Senin, 26 Agustus 2013

Sekolah Kecil di Huaulu, Maluku

Hari ini saya rencananya mau seharian ke Suku Huaulu. Sebelum datang ke Sawai, tadinya sih saya pengen nginep di rumah mereka. Berhubung saya sama sekali tidak ada gambaran seperti apa cara hidup mereka, sepertinya saya belum bisa menginap. Akhirnya saya memutuskan untuk singgah seharian saja.
Saya diantar ke sana oleh Udin, pekerja penginapan naik motor. Dari Sawai, kami harus melewati jalan jelek sekali. Nggak jelas kapan terakhir di aspal. Jalannya berlubang-lubang, berkelok-kelok, dan naik turun. Kalau naik motor sendirian, kayaknya saya bakal jatuh. Jalan berubah menjadi aspal halus waktu kami lewat Trans Seram.

Pulau Seram

Sekitar satu jam kemudian, kami berbelok ke jalan berbatu. Berhubung jembatan putus, kami memarkirkan motor dan terpaksa menyebrang sungai. Orang-orang yang saya temui bilang jembatan tadi putus sejak tiga tahun lalu.  Sungai tadi lebarnya sekitar tiga meter dan di beberapa bagian kedalamannya lebih dari dua meter. Saya mencari bagian yang tidak terlalu dalam untuk menyebrang. Sungai ini airnya jernih dan dingin. Di dasarnya ada batu warna-warni. Setelah itu kami harus berjalan kaki ke desa sejauh tiga kilo.
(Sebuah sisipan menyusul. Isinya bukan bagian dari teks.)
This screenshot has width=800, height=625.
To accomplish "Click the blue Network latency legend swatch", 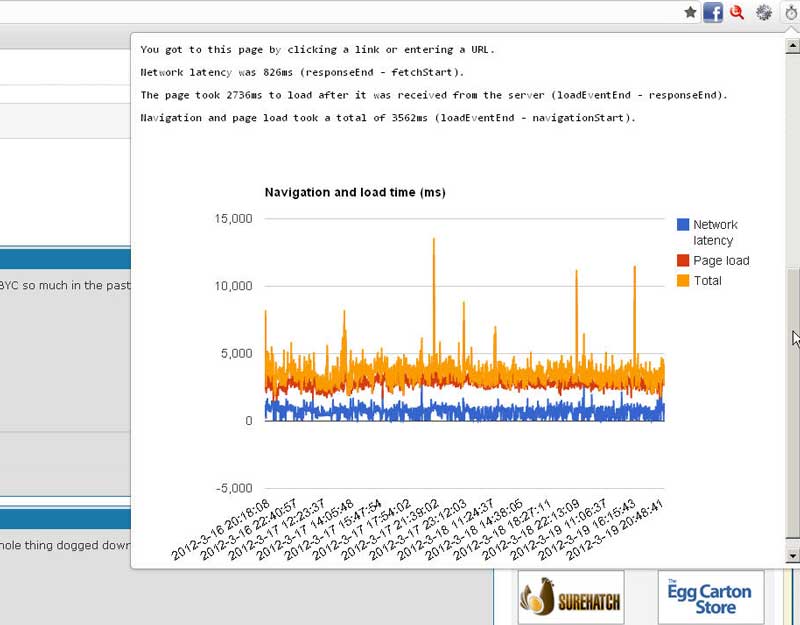I will tap(684, 225).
Ahh..terpaksa jalan-jalan capek lagi. Padahal saya berniat kali ini liburan malas yang tidak ada acara olahraga beratnya. Lebih nggak enak lagi, cuaca siang itu sangat menyengat. Untung saya selalu sedia payung. Sebelum sampai di desa, saya melihat sekolah baru yang belum selesai dibangun. Papan nama “SD Kecil Huaulu” terpampang di depannya. Saya penasaran singgah karena mendengar di sekolah tadi hanya ada satu guru. Beliau berasal dari desa Kanike yang sengaja tinggal untuk mengajar anak-anak di sana.
Saya ngobrol sebentar dengan Bapak Joris Liliman. Beliau lulusan Sekolah Pendidikan Guru antara tahun 82-83. Bapak tadi bercerita kalau sekolah ini adalah tempat pendidikan formal pertama yang dibangun di Desa Huaulu. Dulu, ada mitos kalau seorang anak akan mati jika pergi ke sekolah.
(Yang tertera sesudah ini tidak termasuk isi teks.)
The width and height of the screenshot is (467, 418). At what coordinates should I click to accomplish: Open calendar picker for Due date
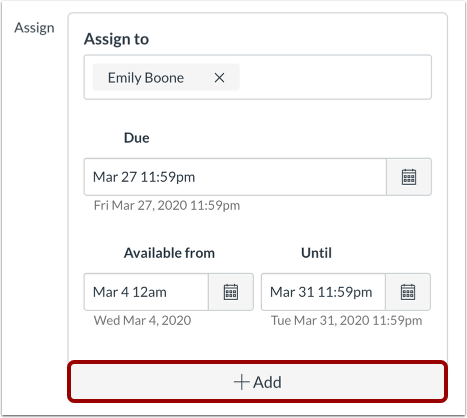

Pendirian sekolah ini bermula pada tahun 2008. Saat itu Pak Joris datang ke Huaulu dan melihat banyak anak sedang bermain bola. Tidak ada satupun yang bisa membaca dan menulis. Bapak ini kemudian ingin mengajar mereka. Dia percaya, masa depan seseorang akan lebih baik saat mereka punya ilmu.
Dengan bantuan seorang Pendeta dari Ambon dan tokoh masyarakat, tahun 2009 di Huaulu dibangun sekolah darurat. Penduduk desa patungan untuk membuat bangunannya. Sekolah yang mulai beroperasi Maret 2009 ini awalnya bangunan kayu dengan atap sagu. Mereka tidak punya meja dan kursi. Murid-murid pertamanya menggunakan papan kayu untuk duduk dan menulis.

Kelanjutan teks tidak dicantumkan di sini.